I met Ah Noh of the Kachin Women’s Association Thailand (KWAT) a couple years ago when she was in New York for meetings at the U.N. She and Debbie Stothard of ALTSEAN Burma talked to a small group at Columbia about the current situation in Kachin State. I got back in touch with her when I was heading to Chiang Mai, Thailand, where KWAT is based. We met and Ah Noh filled me in on what KWAT was working on, and a few days later she hosted me at her church.

Here’s the story I did for The World about that visit, and what the current situation for ethnic minorities in Burma looks like seen across the border in Chiang Mai.

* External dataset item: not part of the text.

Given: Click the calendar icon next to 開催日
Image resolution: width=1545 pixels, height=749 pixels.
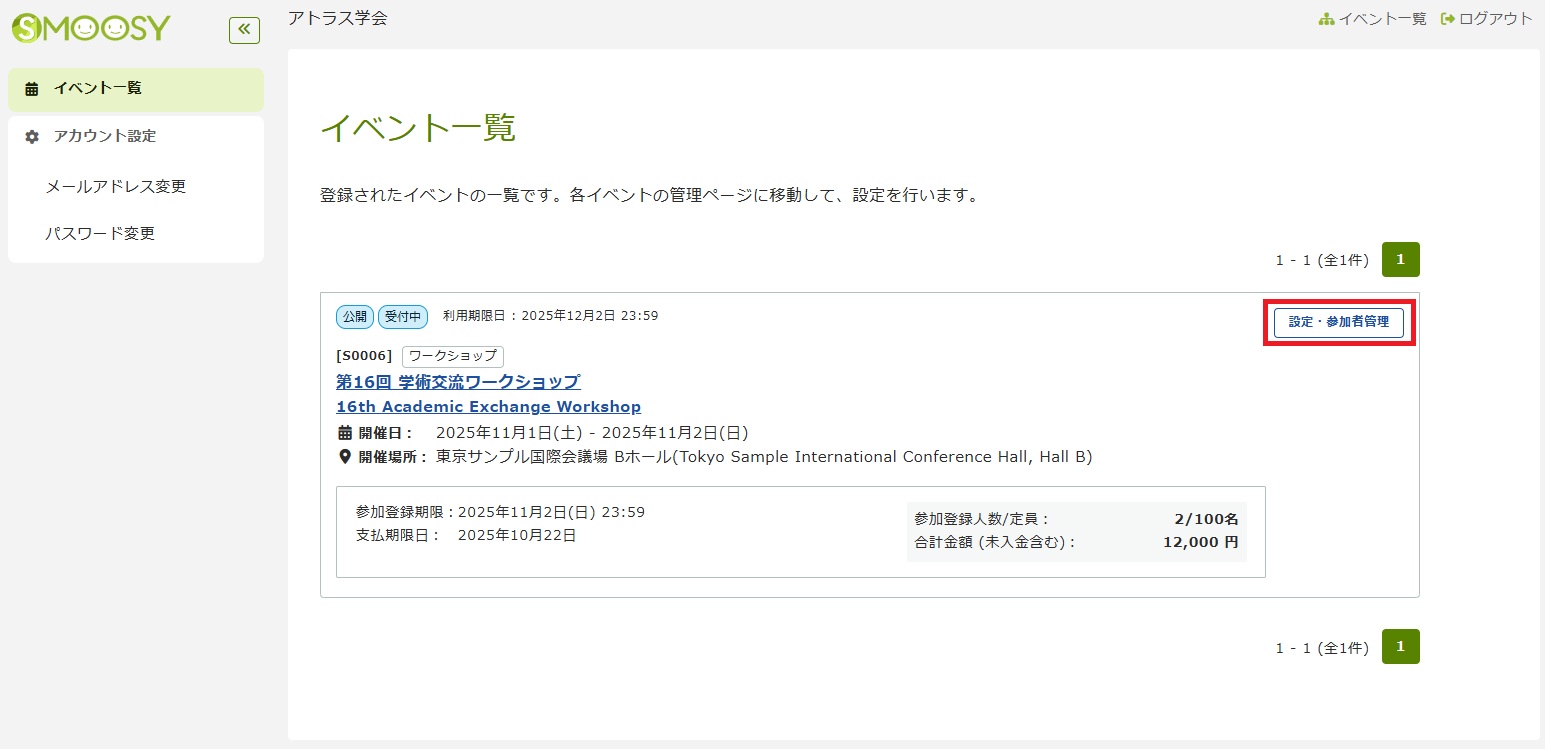Looking at the screenshot, I should point(345,433).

Christmas tree at Wunpawng Church in Chiang Mai, Thailand.

Christmas tree and a young worshiper at Wunpawng Church in Chiang Mai, Thailand.

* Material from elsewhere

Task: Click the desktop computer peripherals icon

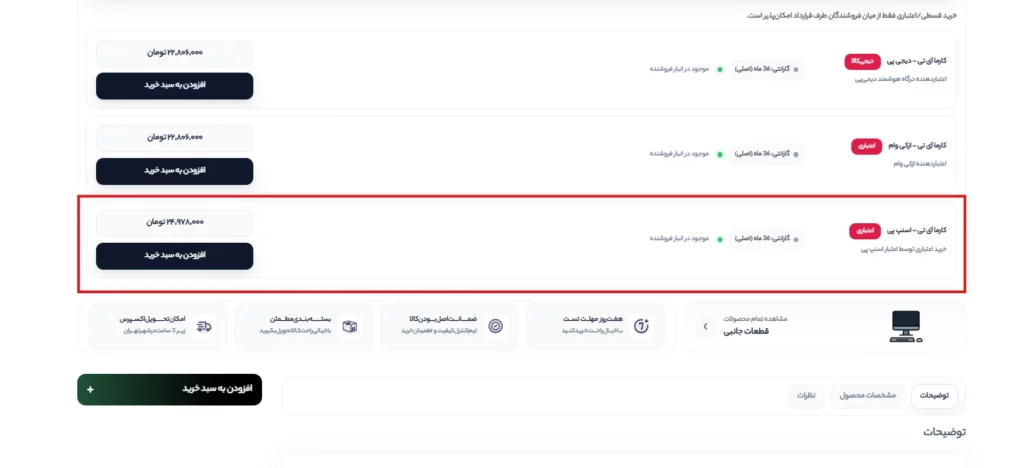Action: (906, 326)
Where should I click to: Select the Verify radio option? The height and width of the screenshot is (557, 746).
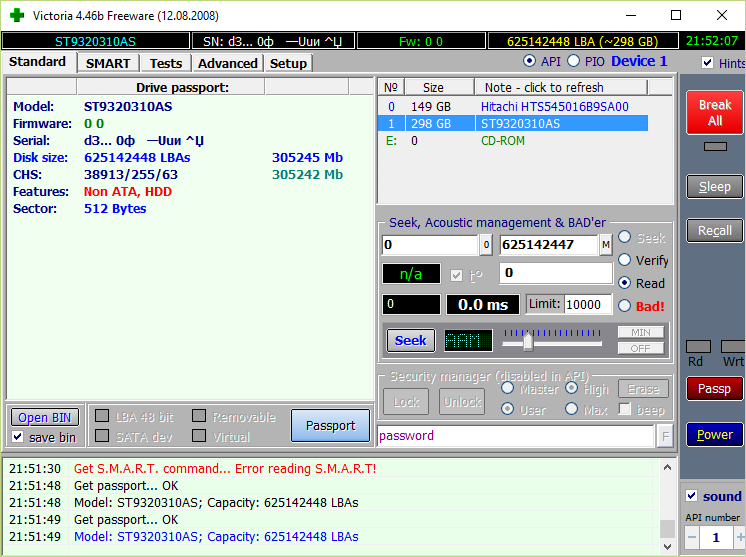(625, 260)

42 members of the National League for Democracy won parliamentary seats in April’s by-election in Myanmar. You’ve probably heard of at least one of them. I got to sit down with another one of them while I was in Yangon in December. Phyu Phyu Thin is a longtime HIV/AIDS activist, and now an MP representing Mingalar Taung Nyunt in Yangon.

Here’s the profile I did for The World.

Phyu Phyu Thin on the campaign Trail. (Photo: Htoo Tay Zar/Wikipedia)

Phyu Phyu Thin on the campaign trail. (Photo: Htoo Tay Zar/Wikipedia)

One thing that struck me as I got into some of the policy issues at play in Thailand’s migrant worker laws is how similar they are to ones being debated in the U.S., and how Thailand has tackled them more actively and successfully than we have. The Thai system is still a mess, though.

Here’s a story I did for The World about new wrinkles in the Thai system for giving migrant workers from neighboring countries legal status.

Public bathrooms at a migrant worker camp outside of Chiang Mai, Thailand.

Public bathrooms at a migrant worker camp outside of Chiang Mai, Thailand.

A trishaw driver association parading down Pansodan Street in Yangon, on their way to deliver offerings to a Buddhist monastery.

A trishaw driver association parading down Pansodan Street in Yangon, on their way to deliver offerings to a Buddhist monastery.

U Pyinya Zawta, a Burmese Buddhist monk I know here in Brooklyn, told me that tazaungdaing was happening the day I arrived in Myanmar. I was all “tazaungwhat?” and he explained that it was a big deal–the end of a month of offerings people make to monasteries. Kind of like a Burmese Buddhist Christmas, he said, only giving stuff instead of getting stuff.

So when I got to Yangon on November 28, I fought off the jet lag and went out to see what I could see. Here’s an audio slideshow I produced for The World.

A few small things I wrote for The World‘s blog while I was in Myanmar–

One on chasing rumors of demonstrations, and finding only a scrum of reporters.

One on international ATM cards finally being accepted in the country, and my failed attempts to make use of this fact.

And one on Yangon’s lovely quality of being a bit trapped in time, a quality that I think it’s now quickly shedding.

AGD

Asia Green Development Bank seen through spires at Sule Pagoda. AGD is owned by Tay Za, who Forbes called “one of Burma’s richest tycoons.”

After drifting in editorial limbo for a few weeks, a profile I wrote of a Burmese diplomat was rushed to web yesterday. The impetus was Obama’s announcement that Secretary Clinton would visit Myanmar in December–the country was all of a sudden all up in the headlines. The profile is about Kyaw Win, who served the Burmese Foreign Ministry for 31 years before resigning from his post at the D.C. embassy in July and applying for asylum.